Слезы текли по моему лицу, но я не могла поднять руку и вытереть их. Мое тело вздрогнуло и упало вперед, но за талию меня поймали раньше, чем я рухнула на землю. Колючие волоски терлись о мою спину и ноги, а потом я быстро покинула поляну. Я помнила последним, как мир почернел, как кричал Ахмос.
Когда я пришла в себя, я смотрела на мягкий свет полной луны. Нога побаливала, но боль ощущалась отдаленно, словно эхом того, что требовало внимания. Я поворочалась в удобном спальном мешке, ночной воздух был прохладным, успокаивал кожу. Звезды мерцали надо мной. У меня был странный сон. Я хотела позвать Ахмоса, но язык распух, во рту был странный привкус.
Неподалеку напевала женщина.
«Ах, хорошо, что ты проснулась, — ее голос успокаивал. Как у любимой тетушки. — Я почти закончила твой гобелен».
«Звучит мило», — подумала я, устроилась и думала о красивых рыцарях, замках и прекрасных гобеленах.

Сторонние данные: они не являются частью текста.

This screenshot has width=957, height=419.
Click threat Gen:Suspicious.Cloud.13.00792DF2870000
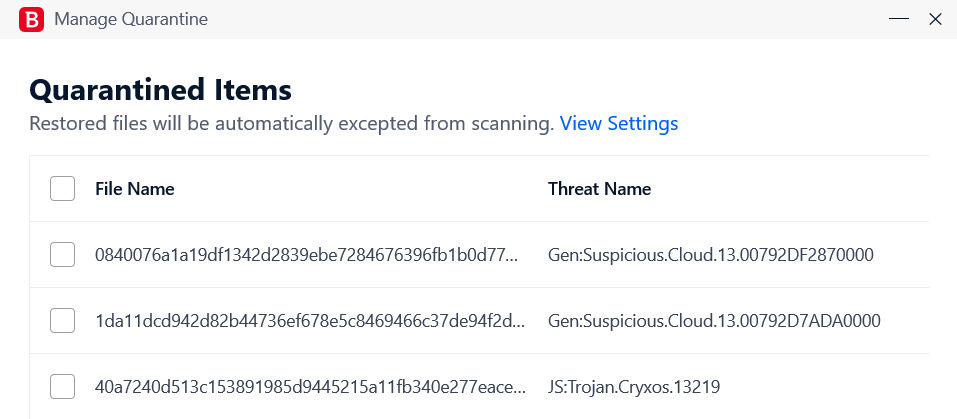pos(711,255)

Прошло несколько минут, но что-то мешало мне уснуть. Раздражение говорило, что приятный сон был неправдой. Я моргнула и поняла, что глаза были очень сухими. В них была грязь, листья покрывали лицо. Я попыталась поднять руку, дергаясь, но руки прилипали. Я опустила взгляд и уставилась потрясенно на белые фибры вокруг моего тела. И я все вспомнила.
«Паучиха!».
— Ч-ч-ч… — я облизнула губы и попробовала заново. — Что вы сделали с… со мной?

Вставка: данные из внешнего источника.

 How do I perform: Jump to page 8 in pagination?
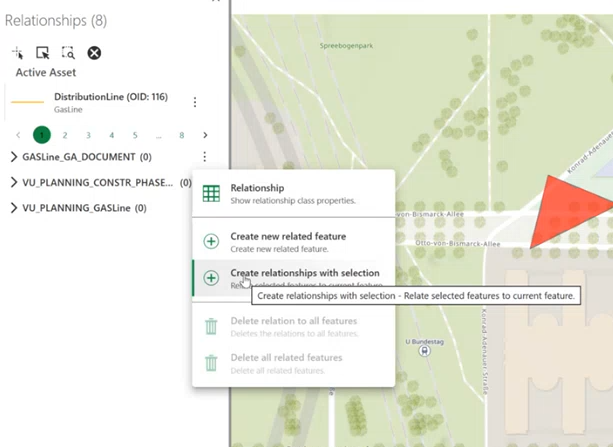(x=182, y=135)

Движение слева, сверху зашуршали листья. Я искала тени среди листьев, что падали вниз.
«Я работала над твоим гобеленом. Я делаю такие для всех своих девочек».
— Что? — я повернула голову и обрадовалась, когда листья упали с лица.
«Я тебе покажу, — сказала паучиха. — Потерпи».
Я висела, раскачиваясь, а паучиха танцевала вокруг, незримая во тьме, и мои конечности начало покалывать. Я пошевелила пальцами, призвала когти. Они появились не сразу, но все же проступили. Хотя я не слышала Тию или Эшли, они еще были со мной, раз я смогла использовать силу сфинкс. Я старалась тихо пилить липкие фибры, что не отпускали меня.
— Где Ахмос? — спросила я, чтобы отвлечь паучиху.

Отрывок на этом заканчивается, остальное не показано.